Streamlining the future of business processes: How financial service providers can save 150 hours annually with APIs

Murray Campbell, Product Manager at AutoRek

Manual processes remain a significant hurdle in enhancing efficiency across the financial services sector. They burden resources, increase operational risks, and cause unnecessary delays in essential workflows, all of which can adversely affect productivity and profitability.

Likewise, while file-based transfers can be a viable method, they pose significant challenges, including the risk of file corruption, data delays, and incomplete transfers. These issues can create bottlenecks and vulnerabilities in operations, particularly when managing large data volumes or time-sensitive transactions.

In contrast, application programming interfaces (APIs) offer a quicker and more flexible approach to data transfer. They help streamline operations, minimising the number of steps needed from data entry to achieving desired outcomes.

Enhanced data ingestion

Financial firms operate within a complex data ecosystem, relying on both internal and external data sources. APIs simplify the complexity found in integrating these sources by forming a digital bridge between two or more systems, letting them exchange data or trigger certain actions to be performed.

A crucial element of this connectivity is that it happens digitally, in real-time. Unlike traditional file transfer methods, which often require multiple manual steps, APIs create a direct communication channel between systems. This allows for rapid data transfer and more responsive workflows, which in turn removes the need for repetitive actions like downloading, moving, and re-uploading files every time an action needs to be performed.

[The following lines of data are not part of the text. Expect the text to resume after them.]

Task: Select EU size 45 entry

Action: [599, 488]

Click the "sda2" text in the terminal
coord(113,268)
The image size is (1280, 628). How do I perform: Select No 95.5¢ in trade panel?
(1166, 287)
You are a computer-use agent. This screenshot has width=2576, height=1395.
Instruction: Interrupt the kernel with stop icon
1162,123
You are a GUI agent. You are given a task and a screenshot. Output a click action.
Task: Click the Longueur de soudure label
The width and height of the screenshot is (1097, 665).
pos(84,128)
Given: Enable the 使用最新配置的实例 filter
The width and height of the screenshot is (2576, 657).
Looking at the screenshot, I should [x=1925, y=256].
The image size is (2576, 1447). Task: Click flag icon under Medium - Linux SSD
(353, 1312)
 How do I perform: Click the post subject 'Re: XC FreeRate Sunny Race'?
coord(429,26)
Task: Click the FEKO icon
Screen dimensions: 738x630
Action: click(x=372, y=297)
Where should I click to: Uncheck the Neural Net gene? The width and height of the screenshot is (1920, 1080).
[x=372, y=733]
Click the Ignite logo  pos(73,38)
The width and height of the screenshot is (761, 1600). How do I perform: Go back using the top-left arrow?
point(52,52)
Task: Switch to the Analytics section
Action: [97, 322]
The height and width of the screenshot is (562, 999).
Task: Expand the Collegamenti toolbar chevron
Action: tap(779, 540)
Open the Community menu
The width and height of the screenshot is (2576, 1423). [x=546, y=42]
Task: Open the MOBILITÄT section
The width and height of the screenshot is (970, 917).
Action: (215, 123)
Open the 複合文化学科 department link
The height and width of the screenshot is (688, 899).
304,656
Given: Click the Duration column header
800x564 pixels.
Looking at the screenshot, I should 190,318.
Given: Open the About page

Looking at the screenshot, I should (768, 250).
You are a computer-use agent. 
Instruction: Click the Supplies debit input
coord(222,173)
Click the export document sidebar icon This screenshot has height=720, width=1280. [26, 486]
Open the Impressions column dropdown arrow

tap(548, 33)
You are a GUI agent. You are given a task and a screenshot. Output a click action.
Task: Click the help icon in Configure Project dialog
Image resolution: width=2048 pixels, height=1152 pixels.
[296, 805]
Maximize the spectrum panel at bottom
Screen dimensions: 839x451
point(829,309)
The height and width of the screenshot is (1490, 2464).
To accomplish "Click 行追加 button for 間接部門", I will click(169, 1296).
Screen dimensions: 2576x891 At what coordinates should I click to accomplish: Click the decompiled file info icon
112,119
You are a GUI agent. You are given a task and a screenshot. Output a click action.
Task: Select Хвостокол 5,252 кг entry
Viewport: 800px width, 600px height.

For example, rather than receiving a file-based bank statement and manually uploading it to a reconciliation platform, an API connection lets the platform retrieve the data directly from the bank’s system, bypassing the need for the export, transfer and loading of the file. In reconciliation processes, where firms may need to draw from up to 10 or more different data sources, out-of-the-box API connections significantly reduce the complexity and number of manual steps needed. This helps ensure faster and more accurate data integration, driving a significant improvement in daily operational efficiency.

APIs in turn, enhance data security. By removing manual intervention, APIs reduce the risks associated with human error, such as incorrectly handled files or delays in transferring sensitive information. With direct, encrypted data exchanges, firms can better protect critical financial information while maintaining compliance with regulatory requirements.

Broadening the scope of API integration

While data ingestion is one of the primary benefits of API integration, it also opens up other avenues. For example, by connecting with a provider of financial services messages like Swift, a reconciliation platform can expand its role beyond core reconciliation, serving as a task manager or workflow tool.

Swift’s API channel offers access to a wide range of services. These include Case Management, (consisting of two services: Case Resolution and Stop and Recall), which helps investigate and escalate payment issues. When a payment stalls mid-process, the case is created and an API can prompt the reconciliation platform to create a case, assign it for review, and track it through escalation steps as needed.

Another potential use case is payment initiation. Currently, after a reconciliation identifies breaks or exceptions, the next step often involves taking action, like processing a follow-up payment. Integration with Swift’s API channel could enable payment instructions to be sent directly from the platform. This connectivity streamlines the process, allowing firms to detect discrepancies and then take immediate action within the same system.

Creating an integrated ecosystem

Companies seeking to enhance data responsiveness and minimise delays can leverage APIs, especially as the demand for real-time insights continues to rise. By improving integration with financial services systems, APIs can optimise daily operations, strengthen data integrity, and enhance receptiveness throughout organisational workflows.

Nonetheless, establishing a truly connected ecosystem depends on building a network of partners, which requires smooth API integration. Financial service organisations are increasingly focusing on API compatibility, allowing them to collaborate with various service providers. The capabilities of APIs not only boost efficiency but also streamline processes, enabling businesses to effortlessly connect with a diverse range of partners and services.

APIs have shifted from being a technological luxury to a crucial business requirement, empowering companies to scale, adapt, and thrive in an ever more interconnected landscape.